## What you will do
Could you set down only the lines from the one including "Instruction: Close the" to the end of the records below, inclusive and exact, leaving pictures out?
** Opening Supplied data block **
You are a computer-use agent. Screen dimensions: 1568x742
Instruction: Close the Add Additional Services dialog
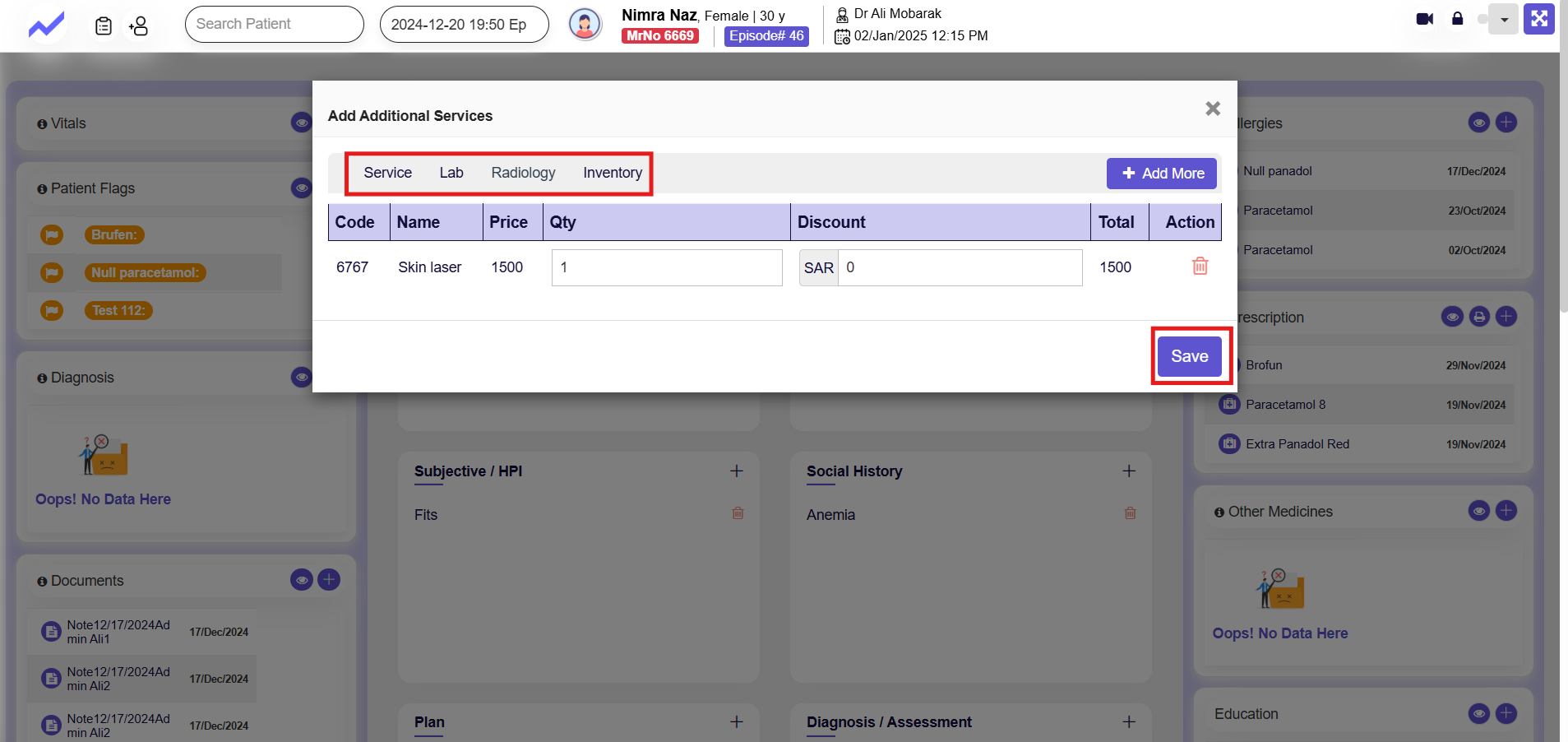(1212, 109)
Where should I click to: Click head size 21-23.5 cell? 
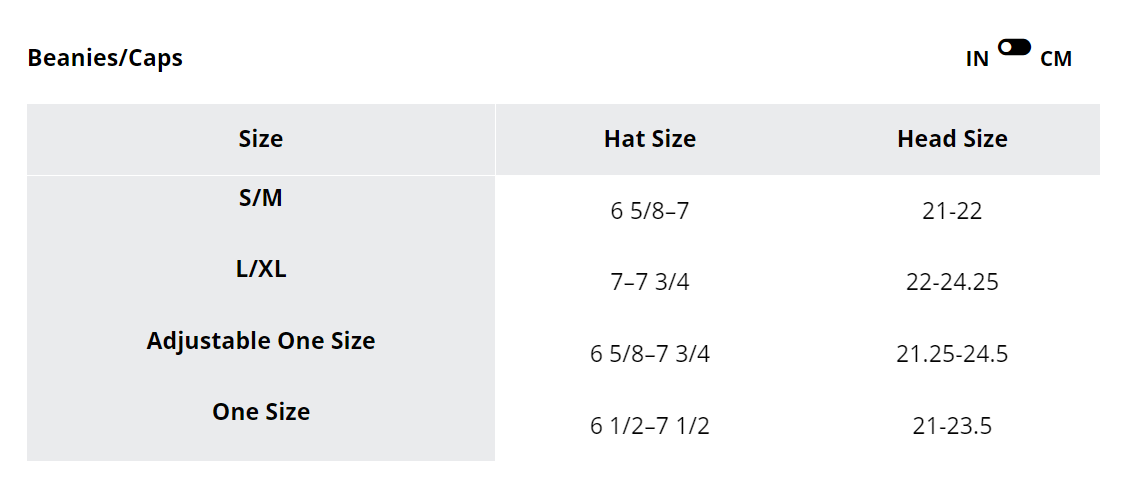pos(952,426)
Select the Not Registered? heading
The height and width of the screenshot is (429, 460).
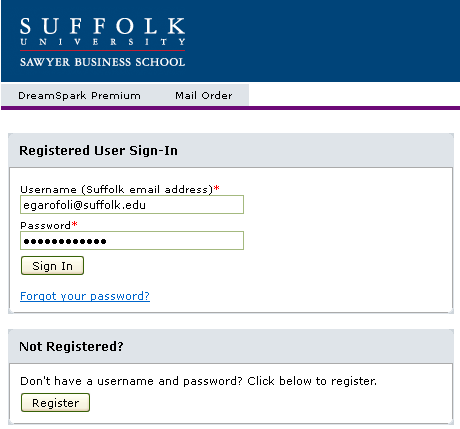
** Closing Supplied data block **
## Task response
Instruction: Close the Add Additional Services dialog
(1212, 109)
Where should I click to: Click head size 21-23.5 cell? 
pos(952,426)
Select the Not Registered? heading
The height and width of the screenshot is (429, 460).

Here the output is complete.